Les signaux d’alerte qui doivent vous mettre en garde
Les difficultés s’annoncent souvent par des signaux faibles, bien avant la rupture de trésorerie. Le repérage précoce change tout. Restez attentif à ces marqueurs :
- Comptes annuels non déposés ou déposés en retard répété
- Procédure collective inscrite au Bodacc (sauvegarde, redressement, liquidation)
- Rejet de paiement, retard de règlement, interdiction bancaire
- Perte d’un client majeur ou d’un marché structurant
- Départ d’une personne-clé, conflit entre associés, hausse des démissions
- Redressement fiscal important
Un signal isolé n’emporte pas le verdict. Leur accumulation, elle, dessine une trajectoire à risque qui mérite la prudence. Si l’entreprise finit radiée du registre du commerce, sachez qu’il existe encore des recours pour agir contre une société liquidée et tenter de recouvrer une créance.
Les outils d’autodiagnostic officiels et gratuits
Pour aller plus loin sans expertise comptable, des organismes publics proposent des diagnostics rapides, anonymes et gratuits :
- Opale (Banque de France) : compare les performances d’une entreprise à celles de son secteur et identifie ses points forts. Accès via l’espace dirigeant.

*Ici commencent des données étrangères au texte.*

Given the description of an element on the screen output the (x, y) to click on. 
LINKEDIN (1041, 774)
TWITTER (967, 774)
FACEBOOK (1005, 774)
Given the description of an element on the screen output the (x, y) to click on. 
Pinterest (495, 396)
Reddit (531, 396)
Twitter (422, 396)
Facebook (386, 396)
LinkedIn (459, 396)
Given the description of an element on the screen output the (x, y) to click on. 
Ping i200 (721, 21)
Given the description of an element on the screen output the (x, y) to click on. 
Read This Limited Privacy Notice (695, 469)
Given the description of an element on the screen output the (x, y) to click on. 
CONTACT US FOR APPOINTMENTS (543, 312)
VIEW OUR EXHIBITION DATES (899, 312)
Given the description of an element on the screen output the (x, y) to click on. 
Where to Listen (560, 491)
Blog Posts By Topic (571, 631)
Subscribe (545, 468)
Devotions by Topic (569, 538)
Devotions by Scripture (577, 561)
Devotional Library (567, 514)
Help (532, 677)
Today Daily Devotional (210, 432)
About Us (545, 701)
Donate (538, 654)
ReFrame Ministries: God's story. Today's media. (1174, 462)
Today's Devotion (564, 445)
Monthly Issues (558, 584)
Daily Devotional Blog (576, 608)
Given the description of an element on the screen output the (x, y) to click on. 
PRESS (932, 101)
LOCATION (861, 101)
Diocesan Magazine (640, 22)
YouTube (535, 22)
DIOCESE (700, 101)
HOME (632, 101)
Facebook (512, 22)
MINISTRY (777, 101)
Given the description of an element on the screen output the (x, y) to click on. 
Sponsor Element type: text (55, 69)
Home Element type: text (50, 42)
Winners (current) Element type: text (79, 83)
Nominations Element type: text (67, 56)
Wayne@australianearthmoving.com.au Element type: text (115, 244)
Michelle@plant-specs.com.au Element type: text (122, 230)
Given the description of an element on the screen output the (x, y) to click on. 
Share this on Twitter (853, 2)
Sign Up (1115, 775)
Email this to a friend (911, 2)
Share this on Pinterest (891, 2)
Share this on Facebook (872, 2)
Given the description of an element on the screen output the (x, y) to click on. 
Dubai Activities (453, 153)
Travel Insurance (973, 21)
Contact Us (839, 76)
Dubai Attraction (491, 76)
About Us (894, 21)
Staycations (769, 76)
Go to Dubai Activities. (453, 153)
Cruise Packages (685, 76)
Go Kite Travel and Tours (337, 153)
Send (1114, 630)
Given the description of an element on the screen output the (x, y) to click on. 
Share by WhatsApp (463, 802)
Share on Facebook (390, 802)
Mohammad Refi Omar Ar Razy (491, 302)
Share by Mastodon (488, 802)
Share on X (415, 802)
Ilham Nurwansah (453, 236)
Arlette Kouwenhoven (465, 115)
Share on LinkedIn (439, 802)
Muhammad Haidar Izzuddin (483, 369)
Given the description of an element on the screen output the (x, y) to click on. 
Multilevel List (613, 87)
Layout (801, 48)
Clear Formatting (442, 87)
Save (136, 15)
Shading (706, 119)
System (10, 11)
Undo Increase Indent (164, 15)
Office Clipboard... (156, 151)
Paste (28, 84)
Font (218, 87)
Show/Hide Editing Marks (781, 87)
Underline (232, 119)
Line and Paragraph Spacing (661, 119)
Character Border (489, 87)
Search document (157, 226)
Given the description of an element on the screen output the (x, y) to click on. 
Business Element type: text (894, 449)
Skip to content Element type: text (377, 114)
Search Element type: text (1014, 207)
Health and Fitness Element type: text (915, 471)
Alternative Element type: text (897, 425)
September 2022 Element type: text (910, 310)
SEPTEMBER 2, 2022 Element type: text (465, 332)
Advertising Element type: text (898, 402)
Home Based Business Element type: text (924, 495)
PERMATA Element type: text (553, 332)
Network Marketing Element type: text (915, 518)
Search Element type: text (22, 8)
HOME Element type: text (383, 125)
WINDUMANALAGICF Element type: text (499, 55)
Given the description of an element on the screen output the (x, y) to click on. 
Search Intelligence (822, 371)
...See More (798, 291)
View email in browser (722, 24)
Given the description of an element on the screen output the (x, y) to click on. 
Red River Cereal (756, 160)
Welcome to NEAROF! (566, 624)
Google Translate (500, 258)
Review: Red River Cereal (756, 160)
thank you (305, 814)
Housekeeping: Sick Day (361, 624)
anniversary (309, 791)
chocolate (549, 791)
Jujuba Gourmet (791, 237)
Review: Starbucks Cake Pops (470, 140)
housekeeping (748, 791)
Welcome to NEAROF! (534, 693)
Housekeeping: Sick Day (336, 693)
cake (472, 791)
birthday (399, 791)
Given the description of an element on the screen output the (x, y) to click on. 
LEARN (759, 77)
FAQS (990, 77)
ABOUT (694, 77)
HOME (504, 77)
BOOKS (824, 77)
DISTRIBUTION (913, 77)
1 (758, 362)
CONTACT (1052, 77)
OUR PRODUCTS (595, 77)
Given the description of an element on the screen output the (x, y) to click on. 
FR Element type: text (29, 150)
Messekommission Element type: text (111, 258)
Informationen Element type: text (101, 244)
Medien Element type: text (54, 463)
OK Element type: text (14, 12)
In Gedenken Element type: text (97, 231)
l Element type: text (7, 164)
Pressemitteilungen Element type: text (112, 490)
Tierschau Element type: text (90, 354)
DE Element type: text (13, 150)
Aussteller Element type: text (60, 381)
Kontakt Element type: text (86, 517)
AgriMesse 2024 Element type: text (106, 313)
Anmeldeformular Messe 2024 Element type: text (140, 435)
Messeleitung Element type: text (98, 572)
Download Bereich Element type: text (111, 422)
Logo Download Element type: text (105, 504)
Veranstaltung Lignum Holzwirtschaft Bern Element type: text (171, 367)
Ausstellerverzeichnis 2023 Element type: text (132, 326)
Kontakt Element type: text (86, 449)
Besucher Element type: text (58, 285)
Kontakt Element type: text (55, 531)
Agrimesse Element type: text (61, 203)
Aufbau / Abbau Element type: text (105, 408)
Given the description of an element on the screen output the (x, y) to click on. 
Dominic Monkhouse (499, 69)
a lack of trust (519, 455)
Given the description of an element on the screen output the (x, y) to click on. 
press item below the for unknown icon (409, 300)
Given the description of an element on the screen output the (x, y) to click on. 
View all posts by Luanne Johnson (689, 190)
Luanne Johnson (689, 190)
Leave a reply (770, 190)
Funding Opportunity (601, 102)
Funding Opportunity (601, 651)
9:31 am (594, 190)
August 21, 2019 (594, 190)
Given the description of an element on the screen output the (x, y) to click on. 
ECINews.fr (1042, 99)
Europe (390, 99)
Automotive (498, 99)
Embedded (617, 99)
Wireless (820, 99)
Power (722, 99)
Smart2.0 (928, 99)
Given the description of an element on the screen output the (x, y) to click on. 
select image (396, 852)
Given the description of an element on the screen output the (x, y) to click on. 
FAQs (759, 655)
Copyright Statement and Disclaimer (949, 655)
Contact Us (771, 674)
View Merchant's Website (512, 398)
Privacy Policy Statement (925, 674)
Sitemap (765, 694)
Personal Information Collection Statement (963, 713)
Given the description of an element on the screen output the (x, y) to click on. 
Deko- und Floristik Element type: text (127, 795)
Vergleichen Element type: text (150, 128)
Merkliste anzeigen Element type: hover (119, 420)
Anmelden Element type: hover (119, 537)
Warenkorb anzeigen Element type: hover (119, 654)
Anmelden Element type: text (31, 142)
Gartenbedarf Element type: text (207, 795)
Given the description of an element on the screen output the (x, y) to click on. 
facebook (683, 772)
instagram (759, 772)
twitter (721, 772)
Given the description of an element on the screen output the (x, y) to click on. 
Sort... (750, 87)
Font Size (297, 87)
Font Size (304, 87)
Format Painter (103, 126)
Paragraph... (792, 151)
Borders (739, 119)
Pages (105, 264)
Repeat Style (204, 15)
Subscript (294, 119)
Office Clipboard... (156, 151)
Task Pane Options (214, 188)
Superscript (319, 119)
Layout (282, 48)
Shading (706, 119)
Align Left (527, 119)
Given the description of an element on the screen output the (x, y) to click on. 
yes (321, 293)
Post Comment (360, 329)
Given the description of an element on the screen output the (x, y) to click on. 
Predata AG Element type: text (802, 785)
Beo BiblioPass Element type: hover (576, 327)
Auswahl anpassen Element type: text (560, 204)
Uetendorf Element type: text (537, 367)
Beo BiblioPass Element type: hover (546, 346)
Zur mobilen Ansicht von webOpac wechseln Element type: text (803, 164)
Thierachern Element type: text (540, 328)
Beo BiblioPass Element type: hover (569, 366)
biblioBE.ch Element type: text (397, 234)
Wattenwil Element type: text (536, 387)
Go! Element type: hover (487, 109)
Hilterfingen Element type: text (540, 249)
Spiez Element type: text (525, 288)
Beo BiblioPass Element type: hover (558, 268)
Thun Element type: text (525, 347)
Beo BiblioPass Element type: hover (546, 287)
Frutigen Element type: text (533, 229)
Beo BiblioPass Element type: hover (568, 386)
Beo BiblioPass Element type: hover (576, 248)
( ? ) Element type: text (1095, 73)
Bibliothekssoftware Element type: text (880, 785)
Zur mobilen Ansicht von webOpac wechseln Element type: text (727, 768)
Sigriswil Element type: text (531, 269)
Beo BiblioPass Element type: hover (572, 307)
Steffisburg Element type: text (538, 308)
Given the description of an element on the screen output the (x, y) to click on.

- Diag Express financier (Chambres de métiers et de l’artisanat) : un questionnaire qui livre une première analyse de la santé financière, complétée au besoin par un conseiller.
- Comment va ma boîte ? (Chambres de commerce et d’industrie) : état des lieux confidentiel pour les structures de moins de 10 salariés, du commercial au comptable.
- Autodiagnostic Infogreffe et CIP : ces tests estiment le degré de difficulté. Au-delà de sept réponses positives, l’entreprise présente des fragilités déjà installées.
Ces outils transforment des chiffres bruts en lecture actionnable. Pour une décision lourde (gros contrat, rachat, financement), l’avis d’un expert-comptable affine le diagnostic et sécurise l’engagement.